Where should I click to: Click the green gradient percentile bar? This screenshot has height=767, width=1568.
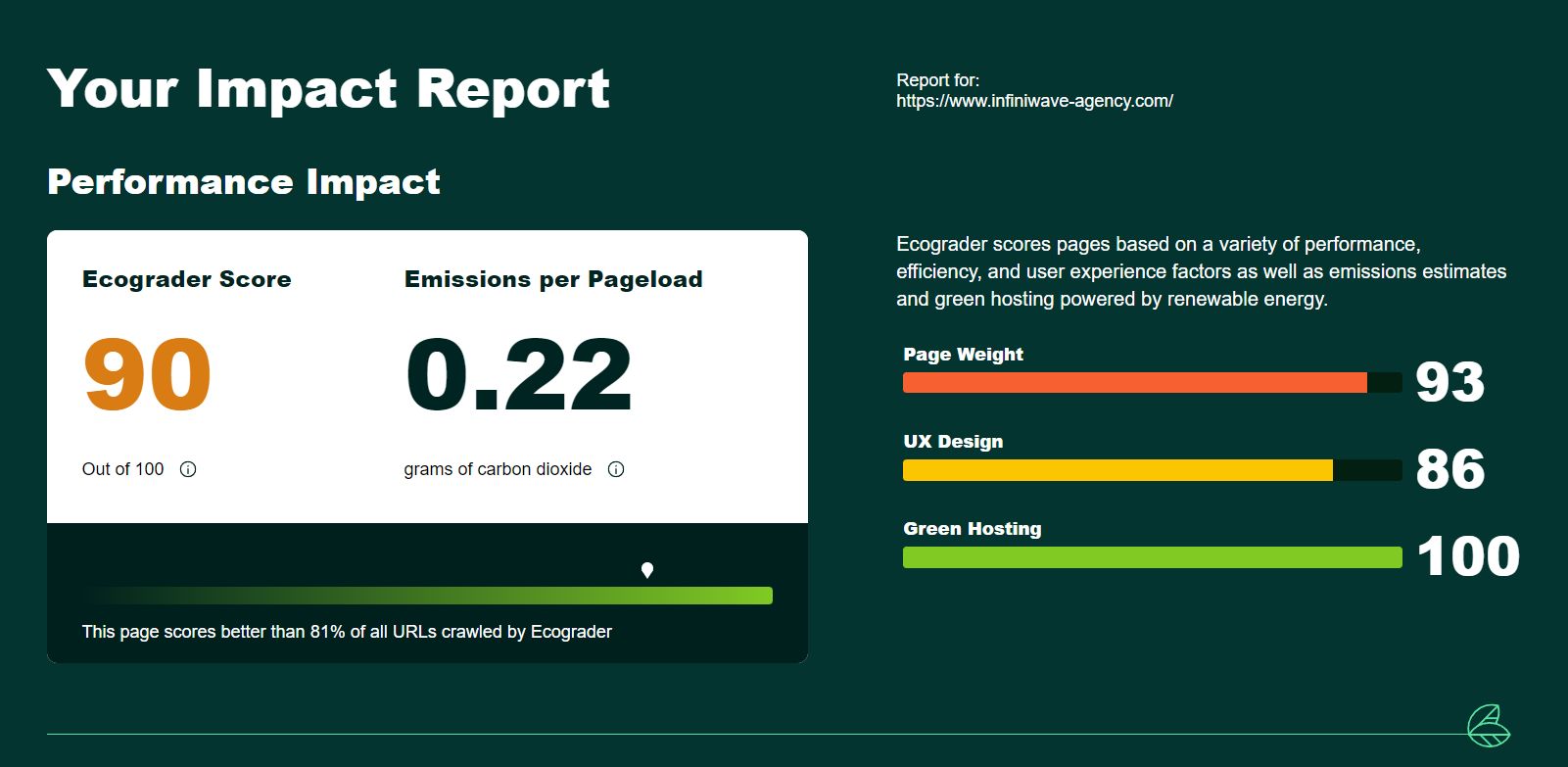[x=429, y=596]
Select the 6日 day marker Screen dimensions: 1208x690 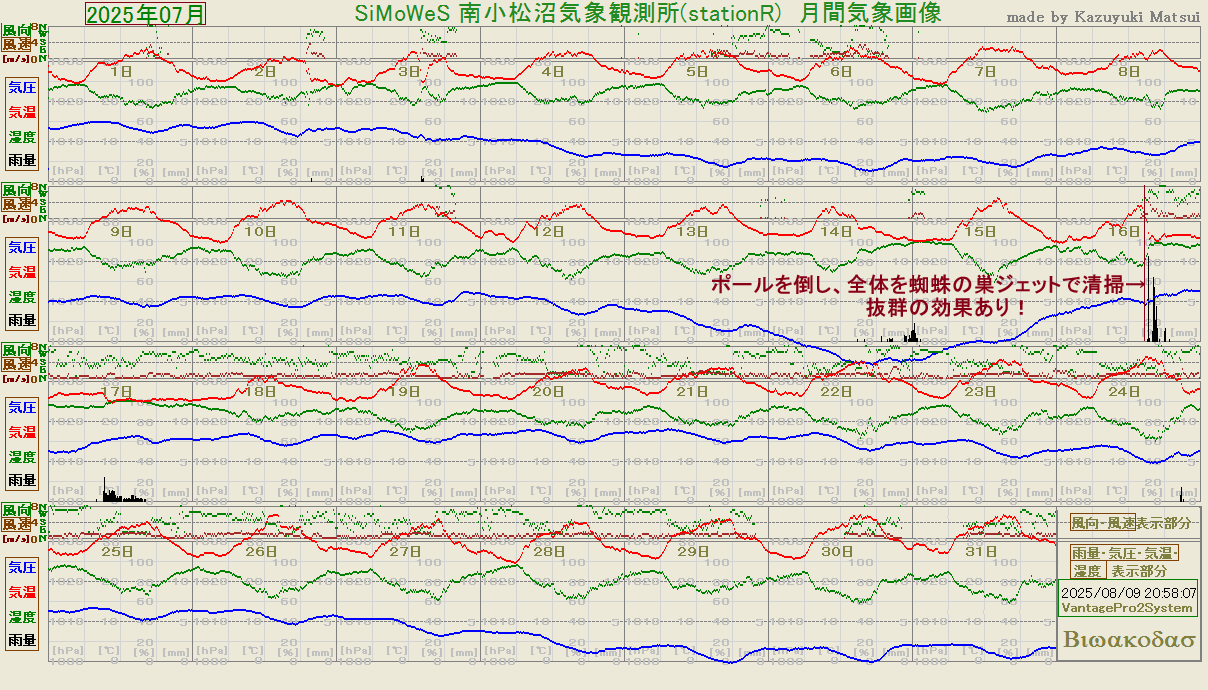click(x=841, y=72)
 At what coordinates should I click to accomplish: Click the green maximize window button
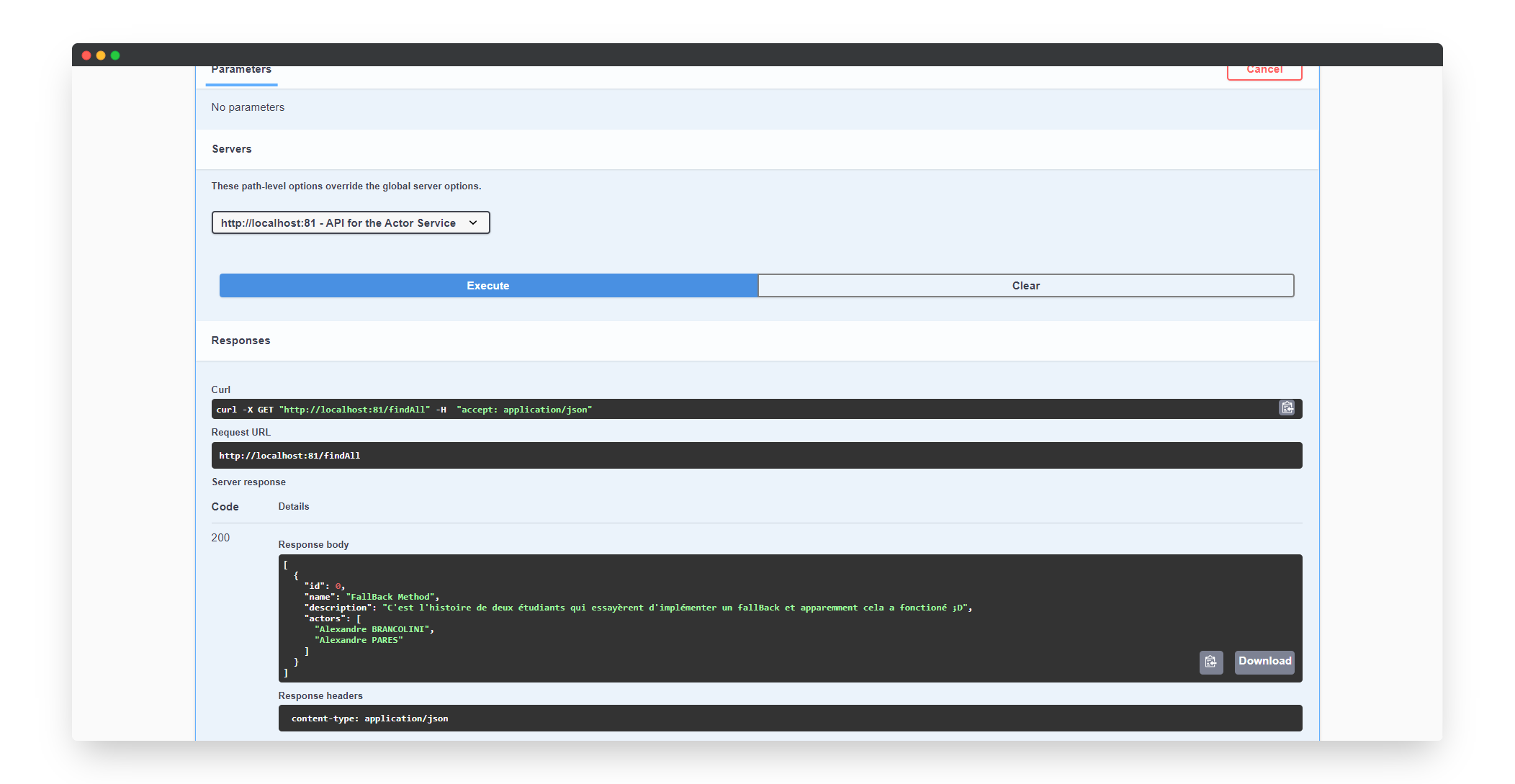click(x=115, y=55)
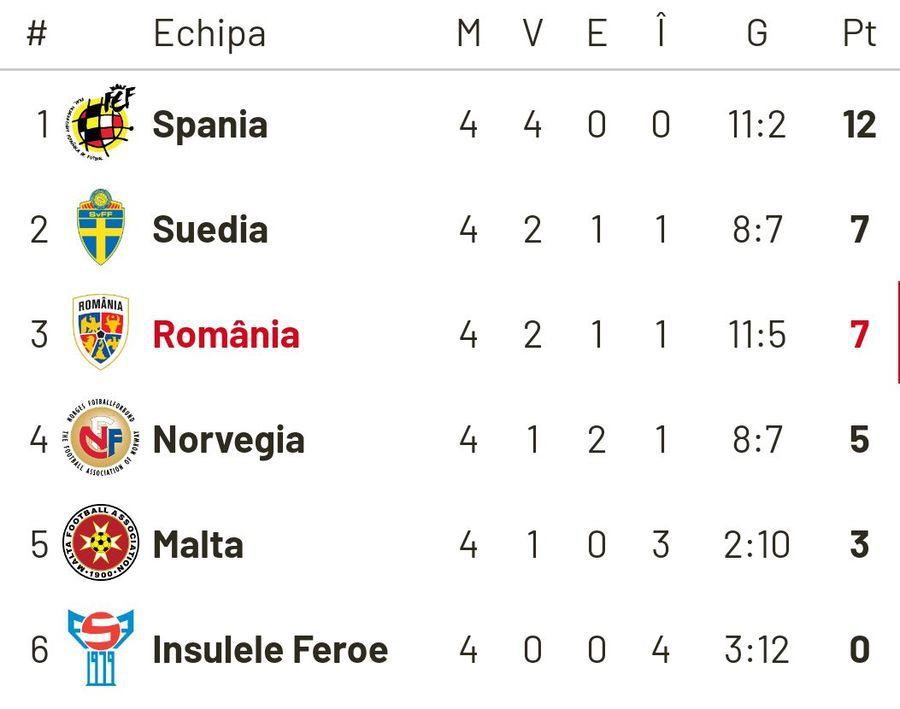Sort standings by Pt column header
The image size is (900, 709).
pos(859,33)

+===+

--- Tâche donnée ---
Extrayez des items ci-dessus toutes les lignes qui contiennent le mot « green ». La casse compte.

--- Réponse commentée ---
Where should I click to: Click the green gradient percentile bar? This screenshot has height=767, width=1568.
 At what coordinates should I click to accomplish: Click the green maximize window button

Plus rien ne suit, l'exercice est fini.